Brands

Rethinking Pinterest, Getting Beyond Visual Inspiration

Simply put, Pinterest leaves marketers dumbfounded.

According to a study about Pinterest benchmarking by Pinsights, an analytics platform for Pinterest, pins by a brand that come from another site are 50% more  “viral” than posts from its website.

At the same time, a sustained stream of content is the only way to gain a following on Pinterest.

This can leave companies in a bind since pinning a majority of content from other places is a risk some brands won’t take.

Last spring’s dispute over Pinterest’s copyright issues  have left some brands fearful of repinning content they don’t have rights to.

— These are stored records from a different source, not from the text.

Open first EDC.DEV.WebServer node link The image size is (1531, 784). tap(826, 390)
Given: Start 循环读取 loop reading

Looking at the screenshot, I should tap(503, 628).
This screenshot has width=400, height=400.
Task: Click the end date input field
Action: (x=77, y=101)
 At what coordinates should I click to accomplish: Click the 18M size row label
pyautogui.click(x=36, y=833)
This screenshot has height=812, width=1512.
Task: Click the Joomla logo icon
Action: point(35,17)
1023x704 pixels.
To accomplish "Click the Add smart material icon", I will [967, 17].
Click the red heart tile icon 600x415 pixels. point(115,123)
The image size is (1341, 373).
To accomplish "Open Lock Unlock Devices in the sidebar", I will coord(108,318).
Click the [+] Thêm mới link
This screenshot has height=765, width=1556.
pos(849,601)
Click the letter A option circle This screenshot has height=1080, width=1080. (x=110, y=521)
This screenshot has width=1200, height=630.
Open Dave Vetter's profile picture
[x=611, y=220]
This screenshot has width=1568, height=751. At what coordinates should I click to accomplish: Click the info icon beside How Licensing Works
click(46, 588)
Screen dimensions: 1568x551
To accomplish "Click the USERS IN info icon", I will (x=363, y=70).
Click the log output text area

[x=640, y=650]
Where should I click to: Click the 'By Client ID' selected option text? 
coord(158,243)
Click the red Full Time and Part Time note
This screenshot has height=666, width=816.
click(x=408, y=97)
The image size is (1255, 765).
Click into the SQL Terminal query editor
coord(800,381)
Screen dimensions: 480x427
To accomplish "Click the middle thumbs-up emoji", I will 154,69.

Managing a content stream for Facebook with a post a day is a challenge, but with the amount of content one has to pin to be relevant, finding content that is “up for grabs” can seem impossible.

However, Pinterest can be used for something other than creating an engaged community.

Enter Pinterest 2.0

Pinterest can be used as it was originally intended, as a functional way to organize content. It was only after Pinterest began generating more referral traffic than Twitter and news of their majority female audience that marketers really started to notice.

However, what made people rave about Pinterest initially was its functional use and grid design. Weekly digital design magazine Dolody even dedicated an entire issue about the design of Pinterest. Leveraging that attribute over the need to tap into an audience could be the key to bringing something unique to the platform.

Uniqlo’s “Dry Mesh Project” on Pinterest shows how a brand doesn’t need a presence in order to make an impression.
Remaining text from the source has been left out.